К тому же нужно исходить не из этого, но из нашего первичного отношения к в-себе: нашего бытия-в-мире. Известно, что вовсе нет, с одной стороны, для-себя и с другой — мира как двух замкнутых частей, о которых затем нужно было бы думать, как они сообщаются между собой. Но для-себя через себя является отношением к миру; отрицая из себя, что оно является бытием, для-себя осуществляет то, что есть мир, и, переводя это отрицание к своим собственным возможностям, открывает «эти» как вещи-орудия.

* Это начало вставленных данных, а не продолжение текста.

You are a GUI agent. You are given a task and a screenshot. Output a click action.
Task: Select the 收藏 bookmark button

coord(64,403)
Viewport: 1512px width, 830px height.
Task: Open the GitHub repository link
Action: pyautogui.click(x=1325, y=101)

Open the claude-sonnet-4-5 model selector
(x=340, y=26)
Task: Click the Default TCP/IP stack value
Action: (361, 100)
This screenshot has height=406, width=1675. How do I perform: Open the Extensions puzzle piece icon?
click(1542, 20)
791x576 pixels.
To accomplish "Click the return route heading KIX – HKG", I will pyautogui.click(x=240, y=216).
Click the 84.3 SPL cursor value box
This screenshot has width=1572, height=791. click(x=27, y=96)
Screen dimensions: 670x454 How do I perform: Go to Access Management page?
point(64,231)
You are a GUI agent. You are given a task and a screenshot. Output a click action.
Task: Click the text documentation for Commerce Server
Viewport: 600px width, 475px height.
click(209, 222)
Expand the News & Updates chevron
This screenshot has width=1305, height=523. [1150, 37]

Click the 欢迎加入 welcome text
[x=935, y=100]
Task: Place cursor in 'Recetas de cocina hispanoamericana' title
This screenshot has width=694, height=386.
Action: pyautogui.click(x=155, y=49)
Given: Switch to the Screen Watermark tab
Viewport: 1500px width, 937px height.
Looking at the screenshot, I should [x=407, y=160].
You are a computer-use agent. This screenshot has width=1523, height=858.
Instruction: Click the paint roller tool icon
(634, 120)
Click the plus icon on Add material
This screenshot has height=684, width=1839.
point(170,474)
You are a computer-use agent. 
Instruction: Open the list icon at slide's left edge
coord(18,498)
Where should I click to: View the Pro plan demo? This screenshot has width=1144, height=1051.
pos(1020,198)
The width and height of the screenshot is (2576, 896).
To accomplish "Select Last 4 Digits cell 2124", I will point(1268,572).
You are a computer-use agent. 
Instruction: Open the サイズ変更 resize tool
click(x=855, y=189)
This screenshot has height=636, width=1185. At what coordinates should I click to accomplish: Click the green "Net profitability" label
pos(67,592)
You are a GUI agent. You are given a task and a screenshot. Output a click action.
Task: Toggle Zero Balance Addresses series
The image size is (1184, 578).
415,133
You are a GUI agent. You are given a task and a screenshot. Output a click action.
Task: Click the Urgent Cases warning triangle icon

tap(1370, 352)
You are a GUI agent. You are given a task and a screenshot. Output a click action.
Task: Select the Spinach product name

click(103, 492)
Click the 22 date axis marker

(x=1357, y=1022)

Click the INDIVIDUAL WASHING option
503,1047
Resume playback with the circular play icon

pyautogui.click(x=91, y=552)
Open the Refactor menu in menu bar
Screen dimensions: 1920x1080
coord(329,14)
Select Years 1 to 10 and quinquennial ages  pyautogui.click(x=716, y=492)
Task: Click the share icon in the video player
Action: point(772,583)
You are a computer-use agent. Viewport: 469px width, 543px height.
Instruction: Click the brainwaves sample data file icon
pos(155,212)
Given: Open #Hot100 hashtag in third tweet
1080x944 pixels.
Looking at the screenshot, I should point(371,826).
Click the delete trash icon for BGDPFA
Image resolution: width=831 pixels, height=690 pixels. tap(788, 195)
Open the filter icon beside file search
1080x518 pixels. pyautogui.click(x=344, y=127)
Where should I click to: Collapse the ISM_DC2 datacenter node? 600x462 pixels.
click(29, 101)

Но когда мы говорим, что для-себя есть-в-мире, что сознание есть сознание мира, нужно остерегаться думать, что мир существует напротив сознания, как неопределенное множество взаимных отношений, которые оно осматривало бы без перспективы и созерцало бы вне позиции, без точки зрения. Для меня этот стакан находится слева от графина, немного позади; для Пьера он находится справа, немного впереди. Даже немыслимо, чтобы сознание могло бы осматривать мир таким образом, что стакан для него был бы дан сразу справа и слева от графина, впереди и сзади. Это происходит не вследствие строгого применения принципа тождества, но потому, что указанное слияние правого и левого, впереди и сзади мотивировало бы полное исчезновение «этих» внутри первоначального неразличения. Если таким же образом ножка стола скрывает от моих глаз арабески ковра, это происходит вовсе не вследствие некоторой конечности и некоторого несовершенства моих органов зрения; но означает, что ковер, который не был бы скрыт столом, не находился бы ни под ним, ни над ним, ни в стороне от него, — этот ковер не имел бы больше никакого отношения со столом и не принадлежал бы больше к «миру», где находится стол; в-себе, которое обнаруживалось в аспекте этого, превратилось бы в свое тождество индифферентности: само пространство как чисто внешнее отношение исчезло бы. Конституирование пространства как множества взаимных отношений может совершаться в действительности только с абстрактной точки зрения науки; оно не могло бы быть пережито, оно даже непредставимо; треугольник, который я черчу на доске, помогая моим абстрактным, размышлениям, расположен необходимым образом справа от окружности, касающейся одной из его сторон, в соответствии с тем, как он расположен на доске. И мое усилие направлено на то, чтобы выйти за пределы конкретных характеристик начерченной мелом фигуры, не учитывая больше его ориентацию по отношению ко мне, так же как толщину линий или несовершенство рисунка.